Dataset entries:

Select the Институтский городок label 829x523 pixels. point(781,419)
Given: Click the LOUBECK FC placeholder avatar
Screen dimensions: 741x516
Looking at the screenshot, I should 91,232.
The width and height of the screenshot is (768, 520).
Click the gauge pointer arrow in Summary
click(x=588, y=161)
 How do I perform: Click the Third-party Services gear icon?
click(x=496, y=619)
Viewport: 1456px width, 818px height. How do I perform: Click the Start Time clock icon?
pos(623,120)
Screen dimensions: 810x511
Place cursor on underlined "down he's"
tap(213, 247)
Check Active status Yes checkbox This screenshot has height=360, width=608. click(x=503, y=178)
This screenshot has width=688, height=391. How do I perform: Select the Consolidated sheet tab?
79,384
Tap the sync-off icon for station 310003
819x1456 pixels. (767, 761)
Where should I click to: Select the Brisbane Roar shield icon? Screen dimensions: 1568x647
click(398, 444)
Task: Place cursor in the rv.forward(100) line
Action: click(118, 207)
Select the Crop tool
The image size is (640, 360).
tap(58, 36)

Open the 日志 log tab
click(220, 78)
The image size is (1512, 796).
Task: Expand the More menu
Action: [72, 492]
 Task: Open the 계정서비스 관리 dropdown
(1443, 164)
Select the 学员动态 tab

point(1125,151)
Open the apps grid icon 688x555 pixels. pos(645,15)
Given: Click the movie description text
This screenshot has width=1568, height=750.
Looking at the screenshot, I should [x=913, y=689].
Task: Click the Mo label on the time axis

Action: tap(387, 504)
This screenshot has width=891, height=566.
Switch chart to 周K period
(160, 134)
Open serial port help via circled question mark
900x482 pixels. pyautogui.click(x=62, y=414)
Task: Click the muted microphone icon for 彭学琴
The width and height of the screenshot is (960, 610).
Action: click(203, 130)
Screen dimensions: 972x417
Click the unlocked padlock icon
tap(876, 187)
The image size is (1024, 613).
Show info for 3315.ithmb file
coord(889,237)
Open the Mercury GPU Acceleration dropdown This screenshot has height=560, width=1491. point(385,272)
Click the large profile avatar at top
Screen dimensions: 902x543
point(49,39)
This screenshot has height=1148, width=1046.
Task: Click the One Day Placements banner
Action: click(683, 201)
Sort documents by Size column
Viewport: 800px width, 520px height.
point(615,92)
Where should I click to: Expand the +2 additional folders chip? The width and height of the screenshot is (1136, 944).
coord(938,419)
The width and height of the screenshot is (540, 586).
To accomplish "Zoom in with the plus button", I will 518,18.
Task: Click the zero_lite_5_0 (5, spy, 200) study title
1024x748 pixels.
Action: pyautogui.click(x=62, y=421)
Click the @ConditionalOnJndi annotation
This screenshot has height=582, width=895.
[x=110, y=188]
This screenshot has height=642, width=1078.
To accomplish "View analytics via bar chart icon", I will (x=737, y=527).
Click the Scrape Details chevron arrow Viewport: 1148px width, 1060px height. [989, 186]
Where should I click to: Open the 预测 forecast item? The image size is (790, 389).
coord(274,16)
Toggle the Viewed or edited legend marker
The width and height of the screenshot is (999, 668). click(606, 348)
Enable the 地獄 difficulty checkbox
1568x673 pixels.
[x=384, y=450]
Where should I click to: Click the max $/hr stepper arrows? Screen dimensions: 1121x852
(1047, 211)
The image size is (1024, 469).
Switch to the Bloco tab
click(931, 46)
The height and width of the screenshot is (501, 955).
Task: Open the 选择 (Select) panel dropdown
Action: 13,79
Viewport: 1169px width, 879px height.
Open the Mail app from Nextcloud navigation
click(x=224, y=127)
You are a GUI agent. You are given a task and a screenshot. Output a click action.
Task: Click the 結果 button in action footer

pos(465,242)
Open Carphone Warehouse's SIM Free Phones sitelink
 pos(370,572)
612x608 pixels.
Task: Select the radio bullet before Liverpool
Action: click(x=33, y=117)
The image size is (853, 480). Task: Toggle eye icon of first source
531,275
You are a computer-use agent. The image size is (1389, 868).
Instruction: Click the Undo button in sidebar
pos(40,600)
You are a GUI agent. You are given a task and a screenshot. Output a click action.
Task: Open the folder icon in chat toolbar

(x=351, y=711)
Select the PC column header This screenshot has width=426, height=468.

INSTRUCTIONS TO FOLLOW: The required output is every line above that contains the string "will".

SOLUTION TO THIS PROBLEM:
To accomplish "Zoom in with the plus button", I will 518,18.
To accomplish "View analytics via bar chart icon", I will (x=737, y=527).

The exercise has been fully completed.